==== Material provided ====

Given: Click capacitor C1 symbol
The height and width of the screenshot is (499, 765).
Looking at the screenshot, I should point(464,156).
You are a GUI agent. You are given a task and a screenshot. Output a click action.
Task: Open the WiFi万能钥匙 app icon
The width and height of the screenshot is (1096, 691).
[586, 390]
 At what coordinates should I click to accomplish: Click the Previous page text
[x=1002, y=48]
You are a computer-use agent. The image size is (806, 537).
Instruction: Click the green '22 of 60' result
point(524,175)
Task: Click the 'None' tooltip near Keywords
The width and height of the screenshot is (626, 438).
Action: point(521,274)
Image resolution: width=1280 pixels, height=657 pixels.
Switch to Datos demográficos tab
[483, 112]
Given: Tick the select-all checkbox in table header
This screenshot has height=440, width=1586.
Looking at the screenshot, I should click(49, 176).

====
==== Material provided ====

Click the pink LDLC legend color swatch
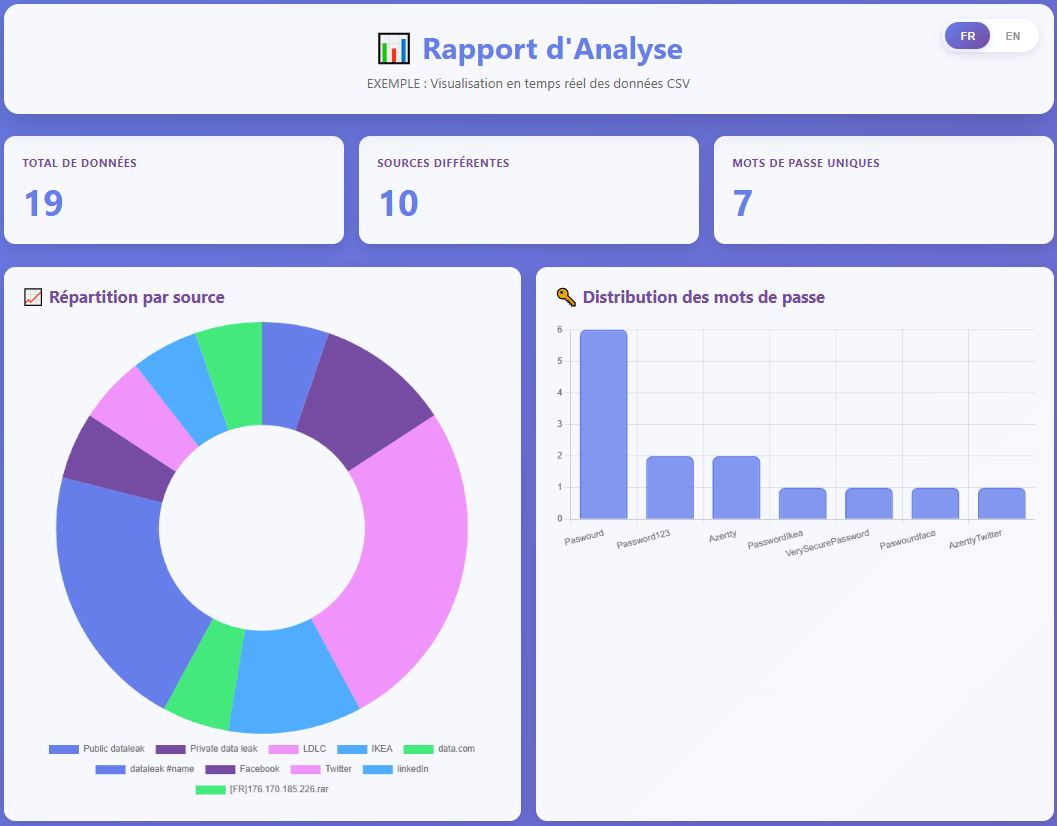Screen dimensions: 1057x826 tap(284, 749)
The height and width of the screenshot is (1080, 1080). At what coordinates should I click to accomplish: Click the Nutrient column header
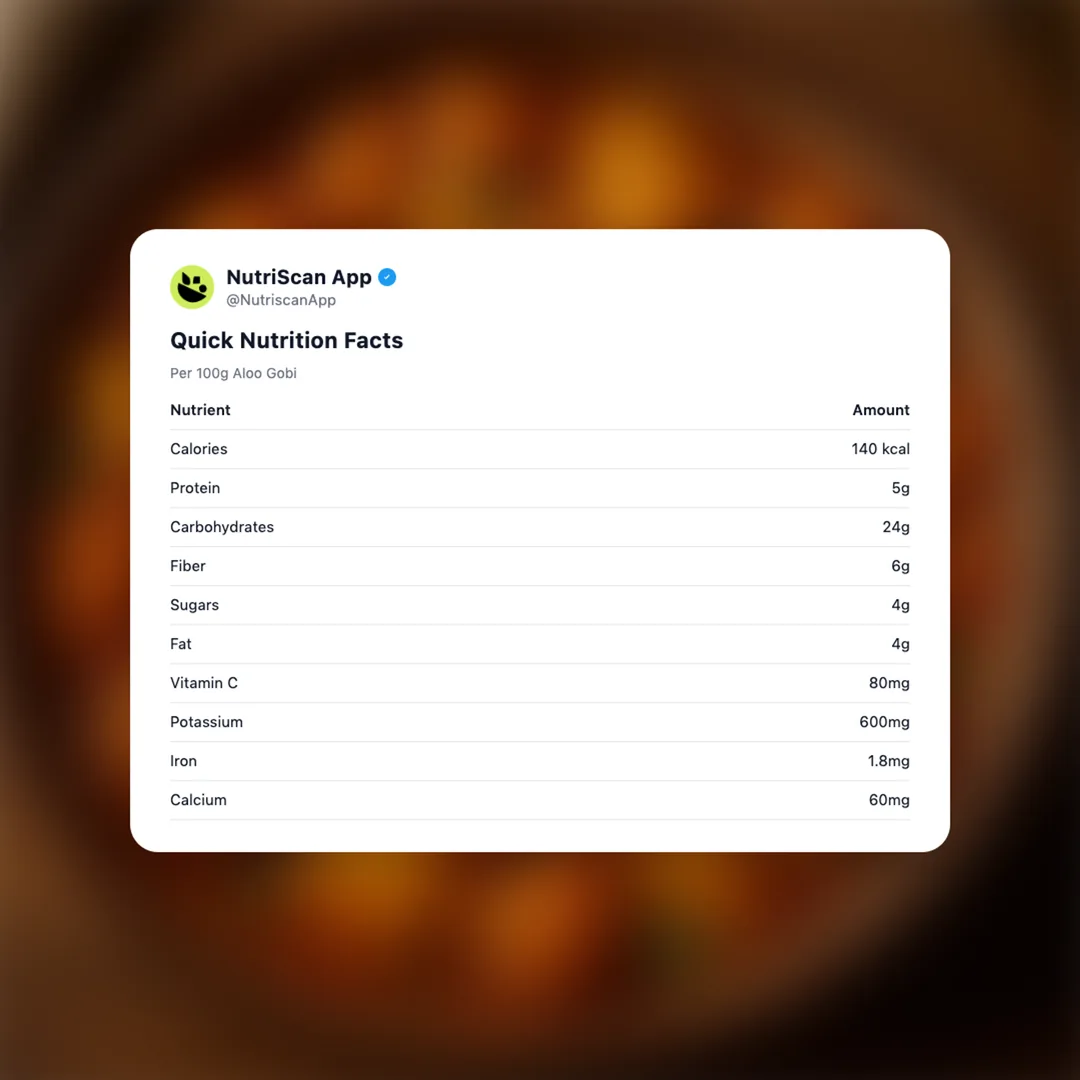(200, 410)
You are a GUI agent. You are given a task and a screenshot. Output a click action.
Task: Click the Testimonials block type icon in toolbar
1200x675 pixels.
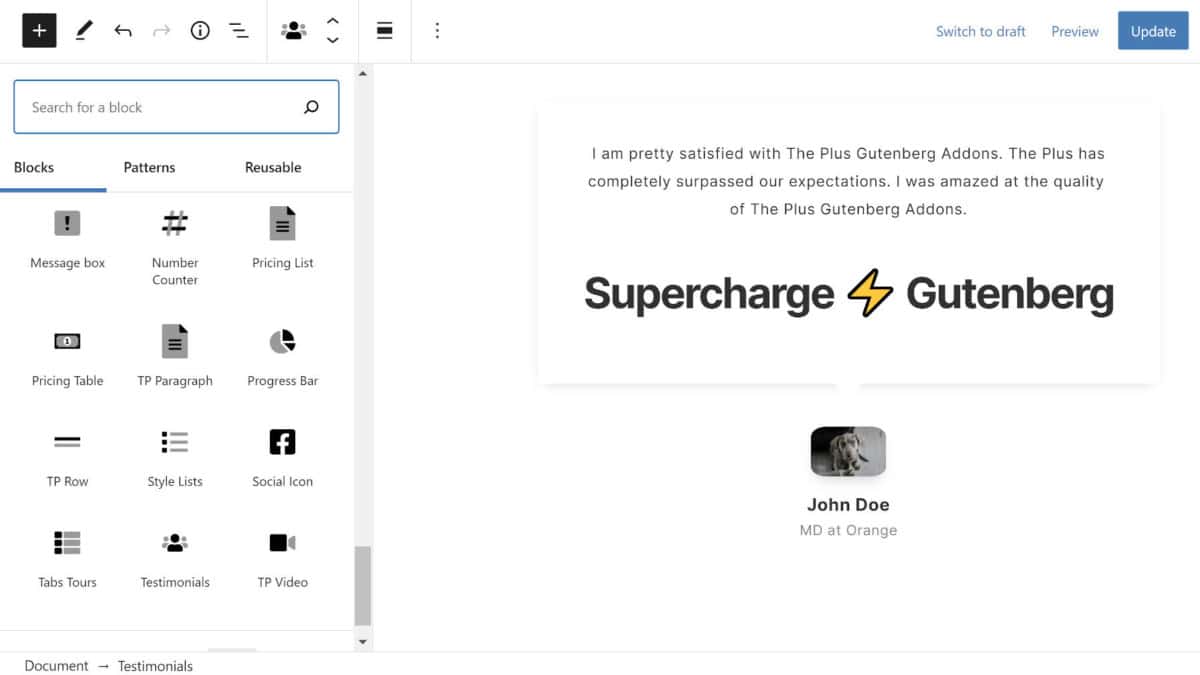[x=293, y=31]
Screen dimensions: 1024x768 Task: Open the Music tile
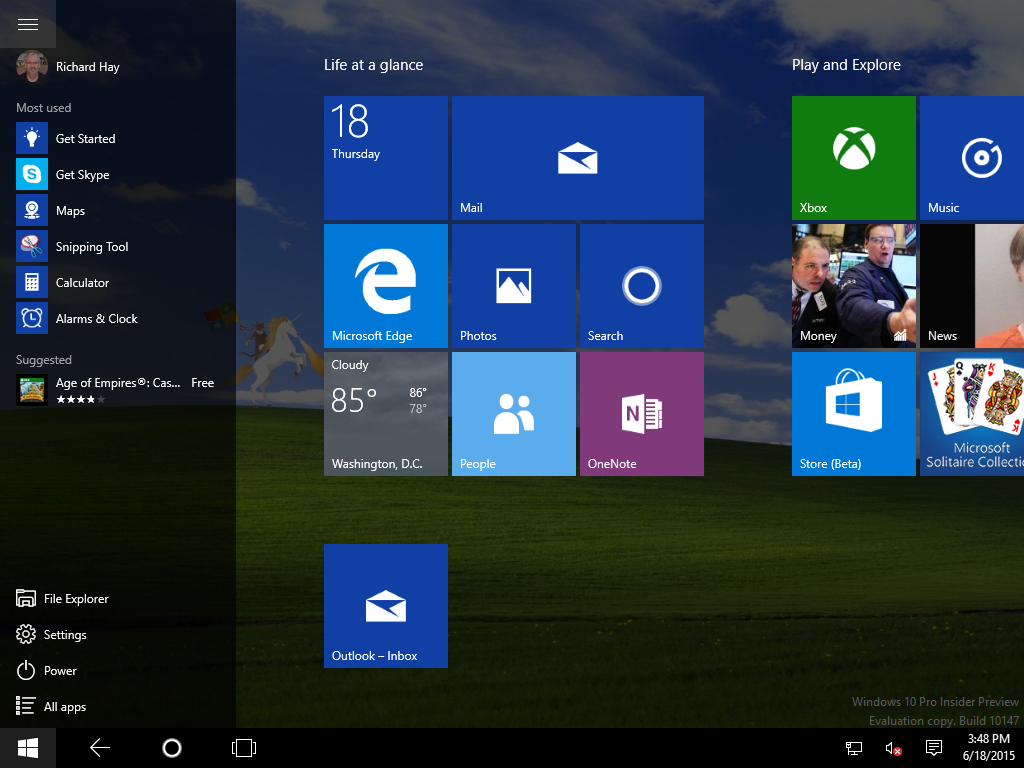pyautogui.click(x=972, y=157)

====

Copy the stretch of the records above that runs from the line with "You are a computer-use" through the line with "Image resolution: width=1280". Both end lines belong in the copy, and nothing else does.

*Output*
You are a computer-use agent. The image size is (806, 537).
Instruction: Click the green '22 of 60' result
point(524,175)
Task: Click the 'None' tooltip near Keywords
The width and height of the screenshot is (626, 438).
Action: point(521,274)
Image resolution: width=1280 pixels, height=657 pixels.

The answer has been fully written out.